Task item: Transcribe the data below verbatim from the line with "Identify the click" to the line with "Zyber (273, 1584)". Include both of those lines.

Available records:
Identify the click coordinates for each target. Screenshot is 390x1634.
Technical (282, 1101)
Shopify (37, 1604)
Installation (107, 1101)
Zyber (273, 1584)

---

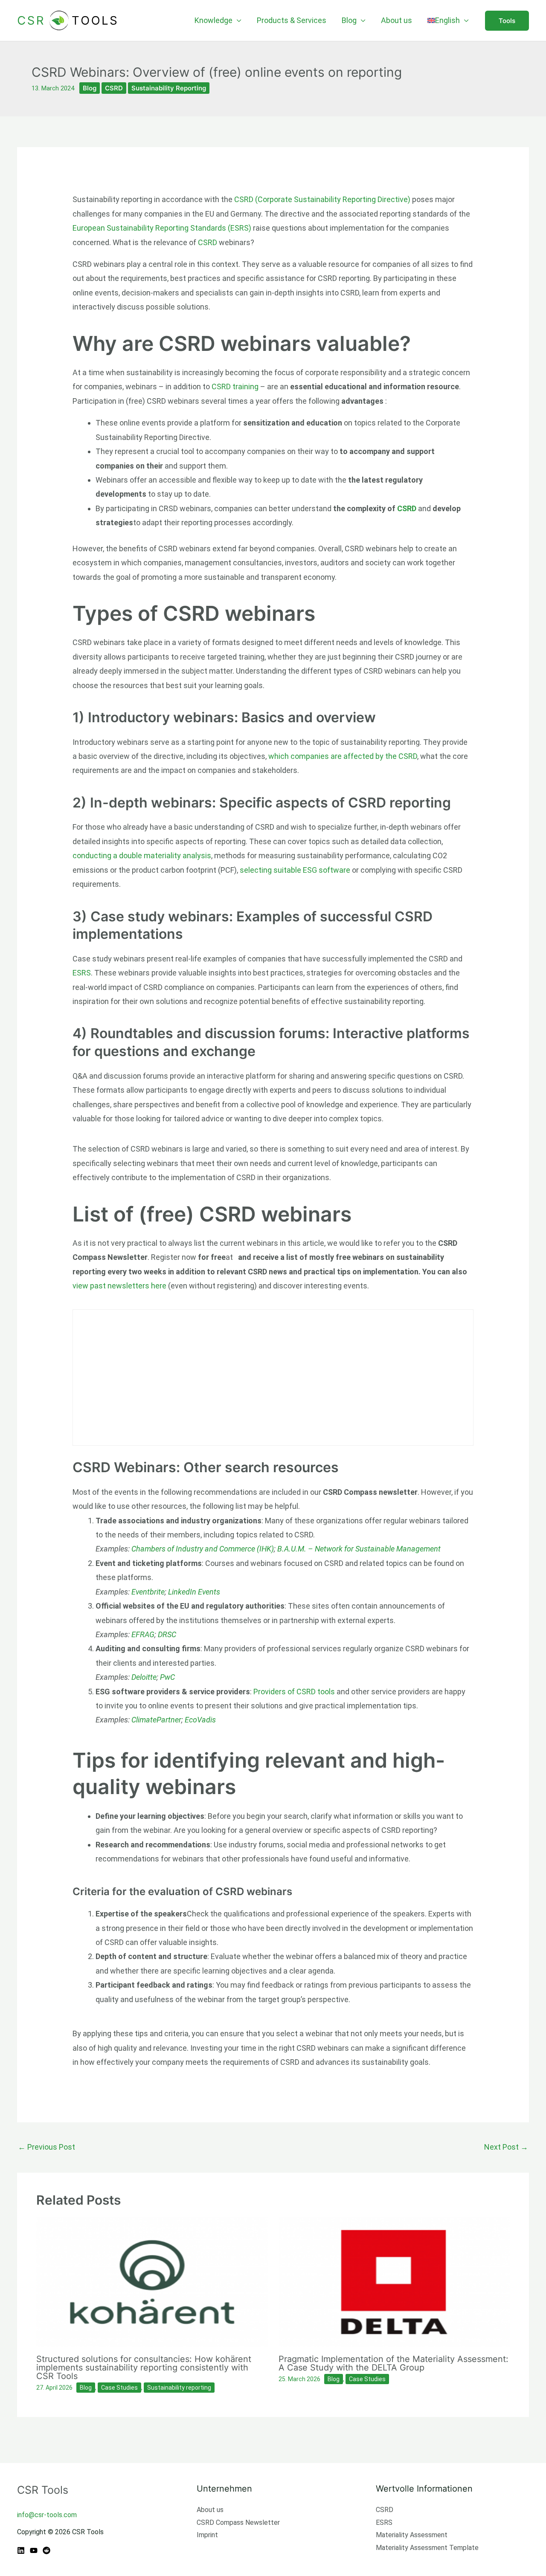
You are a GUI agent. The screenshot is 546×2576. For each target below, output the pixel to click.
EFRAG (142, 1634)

Written solution:
Identify the click coordinates for each target. Screenshot is 390x1634.
Technical (282, 1101)
Shopify (37, 1604)
Installation (107, 1101)
Zyber (273, 1584)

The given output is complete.